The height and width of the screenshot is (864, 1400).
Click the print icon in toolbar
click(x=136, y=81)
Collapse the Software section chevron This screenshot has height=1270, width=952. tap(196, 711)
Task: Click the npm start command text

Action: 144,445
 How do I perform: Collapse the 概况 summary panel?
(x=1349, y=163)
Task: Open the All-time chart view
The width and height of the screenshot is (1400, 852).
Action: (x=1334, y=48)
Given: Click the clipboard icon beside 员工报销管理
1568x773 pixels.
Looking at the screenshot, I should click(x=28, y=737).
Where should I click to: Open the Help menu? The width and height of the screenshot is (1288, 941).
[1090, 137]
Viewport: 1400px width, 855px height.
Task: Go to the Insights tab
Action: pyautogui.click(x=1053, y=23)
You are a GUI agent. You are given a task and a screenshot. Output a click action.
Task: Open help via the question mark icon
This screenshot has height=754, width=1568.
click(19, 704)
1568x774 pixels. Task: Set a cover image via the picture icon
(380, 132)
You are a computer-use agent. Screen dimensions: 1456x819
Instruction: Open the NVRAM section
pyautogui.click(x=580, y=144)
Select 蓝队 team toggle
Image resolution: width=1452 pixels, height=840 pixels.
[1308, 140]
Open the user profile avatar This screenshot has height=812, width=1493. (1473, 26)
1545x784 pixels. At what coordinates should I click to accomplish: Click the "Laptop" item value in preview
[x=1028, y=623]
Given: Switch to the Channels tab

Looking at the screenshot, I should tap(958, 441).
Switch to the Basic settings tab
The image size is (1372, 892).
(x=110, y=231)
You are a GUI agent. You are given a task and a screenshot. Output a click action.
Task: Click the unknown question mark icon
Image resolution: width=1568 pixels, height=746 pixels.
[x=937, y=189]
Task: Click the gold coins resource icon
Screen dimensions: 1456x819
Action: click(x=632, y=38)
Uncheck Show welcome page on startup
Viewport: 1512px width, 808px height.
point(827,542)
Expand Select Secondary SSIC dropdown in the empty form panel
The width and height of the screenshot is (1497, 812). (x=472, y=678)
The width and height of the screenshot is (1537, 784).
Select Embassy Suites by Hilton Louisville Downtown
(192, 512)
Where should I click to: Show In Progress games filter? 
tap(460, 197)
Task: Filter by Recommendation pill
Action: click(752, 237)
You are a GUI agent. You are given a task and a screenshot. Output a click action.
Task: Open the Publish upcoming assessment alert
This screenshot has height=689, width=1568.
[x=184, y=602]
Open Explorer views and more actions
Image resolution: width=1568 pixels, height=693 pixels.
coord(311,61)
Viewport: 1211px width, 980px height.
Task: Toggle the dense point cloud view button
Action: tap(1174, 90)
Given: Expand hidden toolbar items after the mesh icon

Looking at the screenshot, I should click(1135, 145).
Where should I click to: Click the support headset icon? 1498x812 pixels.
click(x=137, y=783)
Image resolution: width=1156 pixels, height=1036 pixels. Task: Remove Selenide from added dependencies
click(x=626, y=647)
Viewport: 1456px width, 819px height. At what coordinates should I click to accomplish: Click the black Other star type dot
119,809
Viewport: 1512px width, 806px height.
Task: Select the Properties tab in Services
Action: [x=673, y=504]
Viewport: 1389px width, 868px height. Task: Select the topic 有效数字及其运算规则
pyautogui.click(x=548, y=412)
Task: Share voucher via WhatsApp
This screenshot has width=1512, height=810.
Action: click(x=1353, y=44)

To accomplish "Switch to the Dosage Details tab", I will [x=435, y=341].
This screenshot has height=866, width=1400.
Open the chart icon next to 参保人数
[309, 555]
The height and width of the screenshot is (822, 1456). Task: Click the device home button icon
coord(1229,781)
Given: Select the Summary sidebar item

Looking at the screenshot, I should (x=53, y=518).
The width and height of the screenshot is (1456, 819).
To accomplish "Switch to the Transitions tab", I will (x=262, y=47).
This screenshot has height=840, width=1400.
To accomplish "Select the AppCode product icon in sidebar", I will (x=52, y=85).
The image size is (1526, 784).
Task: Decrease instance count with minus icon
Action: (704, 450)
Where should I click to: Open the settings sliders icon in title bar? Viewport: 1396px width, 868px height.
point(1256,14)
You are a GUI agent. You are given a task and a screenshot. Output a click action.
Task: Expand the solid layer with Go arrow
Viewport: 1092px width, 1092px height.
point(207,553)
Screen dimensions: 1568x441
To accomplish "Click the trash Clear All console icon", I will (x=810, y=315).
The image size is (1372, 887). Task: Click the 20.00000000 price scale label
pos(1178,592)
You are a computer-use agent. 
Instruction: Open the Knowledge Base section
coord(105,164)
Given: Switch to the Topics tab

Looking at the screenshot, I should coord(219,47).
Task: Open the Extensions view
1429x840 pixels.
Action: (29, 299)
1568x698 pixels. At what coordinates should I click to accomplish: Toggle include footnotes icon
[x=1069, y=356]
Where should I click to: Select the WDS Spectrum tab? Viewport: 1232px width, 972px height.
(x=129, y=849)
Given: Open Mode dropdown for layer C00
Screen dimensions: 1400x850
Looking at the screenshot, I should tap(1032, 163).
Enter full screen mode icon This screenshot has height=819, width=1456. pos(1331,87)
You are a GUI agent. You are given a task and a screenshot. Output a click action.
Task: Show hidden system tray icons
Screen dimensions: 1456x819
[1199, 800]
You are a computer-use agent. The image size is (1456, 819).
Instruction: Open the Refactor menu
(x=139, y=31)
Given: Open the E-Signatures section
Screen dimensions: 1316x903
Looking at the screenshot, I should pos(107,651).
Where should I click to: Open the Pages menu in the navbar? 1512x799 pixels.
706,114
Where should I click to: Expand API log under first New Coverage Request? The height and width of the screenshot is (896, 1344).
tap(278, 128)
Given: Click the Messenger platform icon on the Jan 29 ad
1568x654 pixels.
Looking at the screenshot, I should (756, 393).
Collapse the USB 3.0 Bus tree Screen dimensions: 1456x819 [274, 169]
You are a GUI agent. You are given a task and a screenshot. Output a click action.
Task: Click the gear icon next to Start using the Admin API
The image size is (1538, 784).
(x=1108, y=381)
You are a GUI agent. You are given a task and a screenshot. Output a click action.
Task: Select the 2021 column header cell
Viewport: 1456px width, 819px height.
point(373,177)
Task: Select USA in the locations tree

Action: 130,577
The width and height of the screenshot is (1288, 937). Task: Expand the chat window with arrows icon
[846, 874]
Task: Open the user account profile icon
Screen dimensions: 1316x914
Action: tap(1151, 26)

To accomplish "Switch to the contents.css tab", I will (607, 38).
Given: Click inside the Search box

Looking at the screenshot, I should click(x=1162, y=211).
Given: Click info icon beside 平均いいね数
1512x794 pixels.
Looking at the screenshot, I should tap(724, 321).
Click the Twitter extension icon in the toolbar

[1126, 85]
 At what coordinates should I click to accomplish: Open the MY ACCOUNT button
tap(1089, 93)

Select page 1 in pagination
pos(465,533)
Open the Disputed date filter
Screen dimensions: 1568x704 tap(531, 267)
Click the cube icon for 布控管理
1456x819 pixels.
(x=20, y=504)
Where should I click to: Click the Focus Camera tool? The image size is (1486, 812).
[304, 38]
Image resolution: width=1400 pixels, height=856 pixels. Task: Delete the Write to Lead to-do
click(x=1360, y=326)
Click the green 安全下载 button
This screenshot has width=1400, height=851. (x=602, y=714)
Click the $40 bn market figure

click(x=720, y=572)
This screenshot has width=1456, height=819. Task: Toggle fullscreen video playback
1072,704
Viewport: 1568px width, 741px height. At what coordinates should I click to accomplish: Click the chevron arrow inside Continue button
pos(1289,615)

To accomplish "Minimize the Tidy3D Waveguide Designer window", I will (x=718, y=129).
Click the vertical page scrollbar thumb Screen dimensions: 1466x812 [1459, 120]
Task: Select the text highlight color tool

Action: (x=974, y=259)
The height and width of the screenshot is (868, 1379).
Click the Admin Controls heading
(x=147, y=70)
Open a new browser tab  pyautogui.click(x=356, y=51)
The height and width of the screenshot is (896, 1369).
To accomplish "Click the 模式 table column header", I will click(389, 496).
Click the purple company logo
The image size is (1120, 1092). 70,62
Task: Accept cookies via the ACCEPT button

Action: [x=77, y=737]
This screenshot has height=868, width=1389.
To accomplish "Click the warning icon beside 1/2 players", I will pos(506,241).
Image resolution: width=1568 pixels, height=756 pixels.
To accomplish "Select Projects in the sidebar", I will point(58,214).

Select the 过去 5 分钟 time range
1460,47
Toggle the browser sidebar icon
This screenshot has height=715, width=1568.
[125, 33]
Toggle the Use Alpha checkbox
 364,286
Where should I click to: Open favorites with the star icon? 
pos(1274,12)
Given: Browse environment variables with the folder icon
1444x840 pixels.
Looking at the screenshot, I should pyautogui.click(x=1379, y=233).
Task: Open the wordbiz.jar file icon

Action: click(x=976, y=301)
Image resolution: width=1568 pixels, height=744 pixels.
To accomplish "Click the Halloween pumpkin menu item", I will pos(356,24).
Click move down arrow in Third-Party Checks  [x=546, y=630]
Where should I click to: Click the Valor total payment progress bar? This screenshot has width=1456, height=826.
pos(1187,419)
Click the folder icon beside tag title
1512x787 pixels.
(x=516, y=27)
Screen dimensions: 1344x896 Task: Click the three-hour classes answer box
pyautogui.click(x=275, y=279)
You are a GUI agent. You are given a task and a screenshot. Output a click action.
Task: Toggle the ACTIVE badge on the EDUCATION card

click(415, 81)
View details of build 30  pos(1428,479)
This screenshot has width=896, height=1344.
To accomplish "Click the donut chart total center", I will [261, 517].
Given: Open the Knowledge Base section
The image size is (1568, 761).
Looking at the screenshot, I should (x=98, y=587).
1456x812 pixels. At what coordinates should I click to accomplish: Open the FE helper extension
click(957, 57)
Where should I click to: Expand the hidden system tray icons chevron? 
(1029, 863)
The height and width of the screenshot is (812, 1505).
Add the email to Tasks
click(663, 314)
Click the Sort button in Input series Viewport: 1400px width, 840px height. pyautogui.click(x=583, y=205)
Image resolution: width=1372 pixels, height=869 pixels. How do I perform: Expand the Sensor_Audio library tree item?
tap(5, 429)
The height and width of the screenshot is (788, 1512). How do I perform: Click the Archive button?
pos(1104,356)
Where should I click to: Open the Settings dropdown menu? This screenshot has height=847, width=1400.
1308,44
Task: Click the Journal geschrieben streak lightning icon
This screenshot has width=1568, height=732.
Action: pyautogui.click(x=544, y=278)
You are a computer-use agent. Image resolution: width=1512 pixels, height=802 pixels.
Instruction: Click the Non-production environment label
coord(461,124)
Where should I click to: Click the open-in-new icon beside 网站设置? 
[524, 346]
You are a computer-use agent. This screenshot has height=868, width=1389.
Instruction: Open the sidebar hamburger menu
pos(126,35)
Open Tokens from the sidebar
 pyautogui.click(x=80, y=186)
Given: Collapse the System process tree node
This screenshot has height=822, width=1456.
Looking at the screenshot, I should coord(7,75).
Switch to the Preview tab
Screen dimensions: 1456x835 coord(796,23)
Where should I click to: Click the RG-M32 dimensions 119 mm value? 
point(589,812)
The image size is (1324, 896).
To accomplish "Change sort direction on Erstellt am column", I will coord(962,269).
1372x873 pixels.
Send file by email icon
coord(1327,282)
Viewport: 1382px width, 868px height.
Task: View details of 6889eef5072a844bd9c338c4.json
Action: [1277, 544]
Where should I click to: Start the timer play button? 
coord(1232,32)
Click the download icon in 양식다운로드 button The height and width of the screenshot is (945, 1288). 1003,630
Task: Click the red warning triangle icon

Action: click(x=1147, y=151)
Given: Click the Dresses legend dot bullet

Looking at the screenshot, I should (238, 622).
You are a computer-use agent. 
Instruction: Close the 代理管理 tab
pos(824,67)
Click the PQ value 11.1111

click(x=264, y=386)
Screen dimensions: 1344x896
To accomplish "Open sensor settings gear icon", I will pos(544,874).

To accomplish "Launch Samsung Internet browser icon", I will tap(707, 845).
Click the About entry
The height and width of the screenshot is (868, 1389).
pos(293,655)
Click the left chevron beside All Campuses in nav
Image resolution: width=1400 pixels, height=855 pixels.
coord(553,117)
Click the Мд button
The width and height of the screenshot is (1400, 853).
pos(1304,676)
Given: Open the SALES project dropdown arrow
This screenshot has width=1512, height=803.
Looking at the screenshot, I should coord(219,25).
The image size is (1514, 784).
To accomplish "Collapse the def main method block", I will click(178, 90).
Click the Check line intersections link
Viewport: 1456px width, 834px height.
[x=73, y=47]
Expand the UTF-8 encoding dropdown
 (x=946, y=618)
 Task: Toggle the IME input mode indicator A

= Required work =
At the first line of the material above, start reproducing each line exactly, and end with the line that holds "Open the user profile", adding nothing.

= Answer below =
The height and width of the screenshot is (864, 1400).
Click the print icon in toolbar
click(x=136, y=81)
Collapse the Software section chevron This screenshot has height=1270, width=952. tap(196, 711)
Task: Click the npm start command text

Action: 144,445
 How do I perform: Collapse the 概况 summary panel?
(x=1349, y=163)
Task: Open the All-time chart view
The width and height of the screenshot is (1400, 852).
Action: (x=1334, y=48)
Given: Click the clipboard icon beside 员工报销管理
1568x773 pixels.
Looking at the screenshot, I should click(x=28, y=737).
Where should I click to: Open the Help menu? The width and height of the screenshot is (1288, 941).
[1090, 137]
Viewport: 1400px width, 855px height.
Task: Go to the Insights tab
Action: pyautogui.click(x=1053, y=23)
You are a GUI agent. You are given a task and a screenshot. Output a click action.
Task: Open help via the question mark icon
This screenshot has height=754, width=1568.
click(19, 704)
1568x774 pixels. Task: Set a cover image via the picture icon
(380, 132)
You are a computer-use agent. Screen dimensions: 1456x819
Instruction: Open the NVRAM section
pyautogui.click(x=580, y=144)
Select 蓝队 team toggle
Image resolution: width=1452 pixels, height=840 pixels.
[1308, 140]
Open the user profile avatar This screenshot has height=812, width=1493. (1473, 26)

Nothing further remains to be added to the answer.